Monday, May 07, 2007

Creative Justice

"I am a thief. I stole from Wal-Mart."

So reads the sign a judge in Alabama ordered two convicted shoplifters to wear in exchange for letting them out of jail sentences.

According to this story, one of the shoplifters claims her innocence, saying she was merely taking the $7 item to the service desk because it wouldn't scan. Whether or not that is true, it must be pretty embarrassing to have to stand outside of Wal-Mart wearing a sandwich board. Especially if you were also stupid enough to actually be guilty of shoplifting a $7 item from Wal-Mart.

The manager of the store thinks the sandwich boards will be a good deterrent for shoplifters. I'll say!
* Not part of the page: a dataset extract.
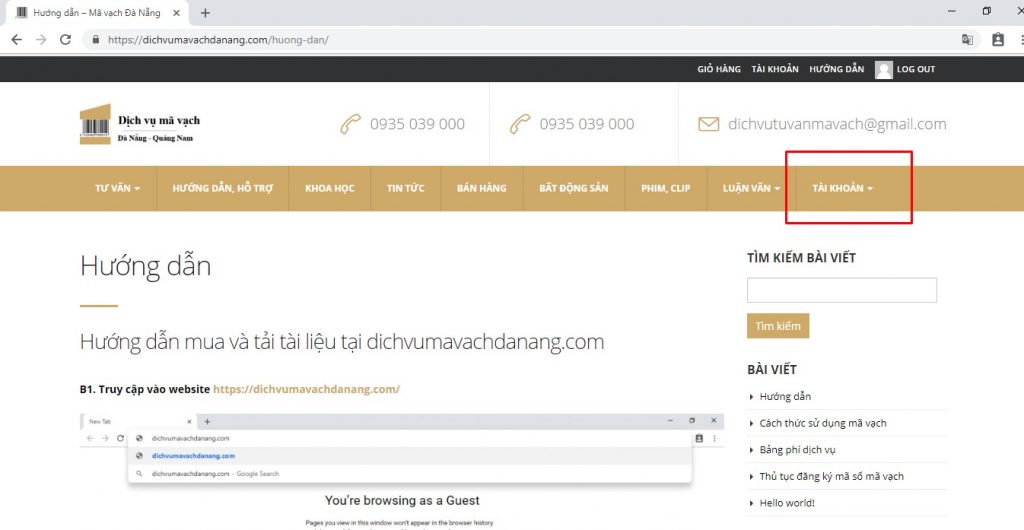Expand the TƯ VẤN dropdown menu

(117, 188)
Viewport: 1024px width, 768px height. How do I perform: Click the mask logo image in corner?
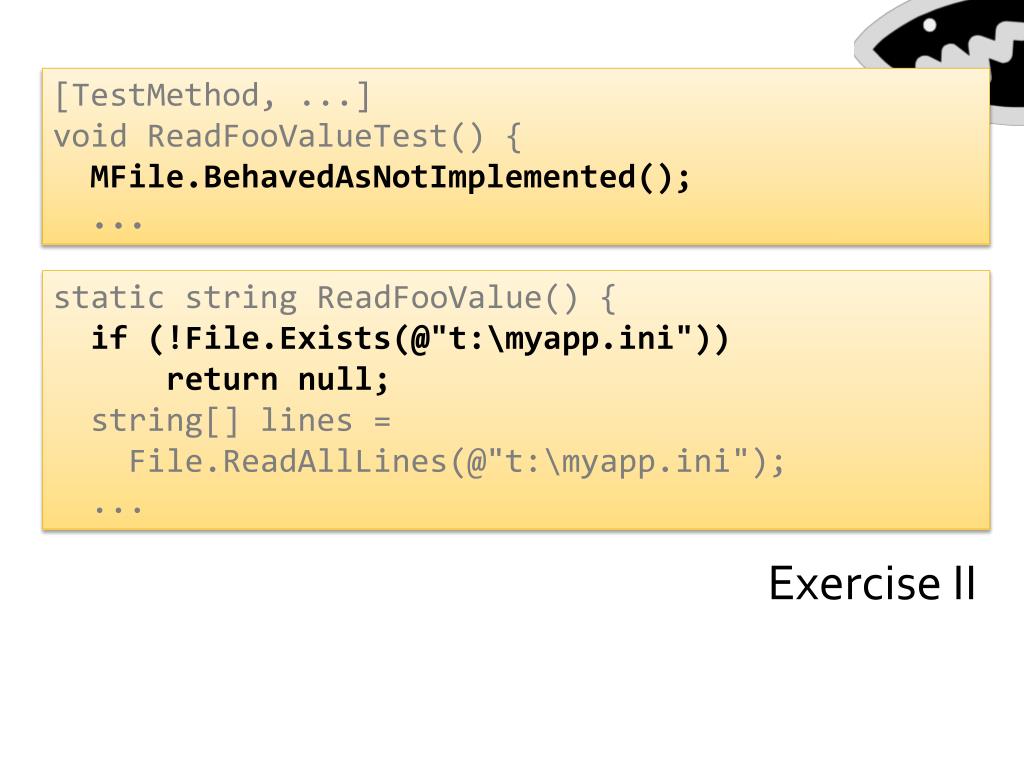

I'd be embarrassed admitting to even shopping at the Wal-Mart in my town. To me, the lesson couldn't be clearer: If you're going to shoplift, do it from somewhere good, like Tiffany.
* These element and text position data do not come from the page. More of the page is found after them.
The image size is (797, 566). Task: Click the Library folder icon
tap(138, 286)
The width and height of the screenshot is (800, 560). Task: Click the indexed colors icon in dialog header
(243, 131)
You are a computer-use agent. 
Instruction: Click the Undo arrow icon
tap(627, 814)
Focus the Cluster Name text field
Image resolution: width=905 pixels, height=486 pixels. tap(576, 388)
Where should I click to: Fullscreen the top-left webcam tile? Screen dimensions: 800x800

That story got me thinking about other creative ways to punish folks who break the laws -- whether they be actual laws or simply laws of decorum and good taste. Here are a few of my ideas.
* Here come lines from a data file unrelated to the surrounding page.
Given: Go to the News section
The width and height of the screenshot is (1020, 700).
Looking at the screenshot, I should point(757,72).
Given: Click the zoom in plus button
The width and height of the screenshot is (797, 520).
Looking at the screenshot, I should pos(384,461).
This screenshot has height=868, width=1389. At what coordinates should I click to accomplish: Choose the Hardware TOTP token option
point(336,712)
Crime: Parking one's Hummer or Escalade or other very big vehicle in more than one parking space (either because they don't know how to park something that big or because they are afraid of someone parking in the next space and dinging the side of their very expensive vehicles).

Punishment: We smash their taillights and slash their tires. It's really for the safety of others -- whether these drivers are inept at driving these vehicles or just jerks, they probably drive on the roads like that too, expecting others to jump out of the way.

Crime: Blasting loud, bad music out of one's car (yesterday, I heard -- no joke -- "Tootsee Roll" coming from a car next to me).

Punishment: A Celine Dion CD that they are required to play at top volume, with the windows down, so all of their friends can see them. For repeat offenders, Anne Murray.

Crime: Making known one's personal business by talking loudly on cell phones in public places.

Punishment: A blast from one of those air horns people use at sporting events. For those who talk on their cell phones in public bathrooms, some very loud bathroom noises (I don't think I need to elaborate on that) so that the person they're talking to knows they're in the bathroom, and thinks they had fish tacos for lunch.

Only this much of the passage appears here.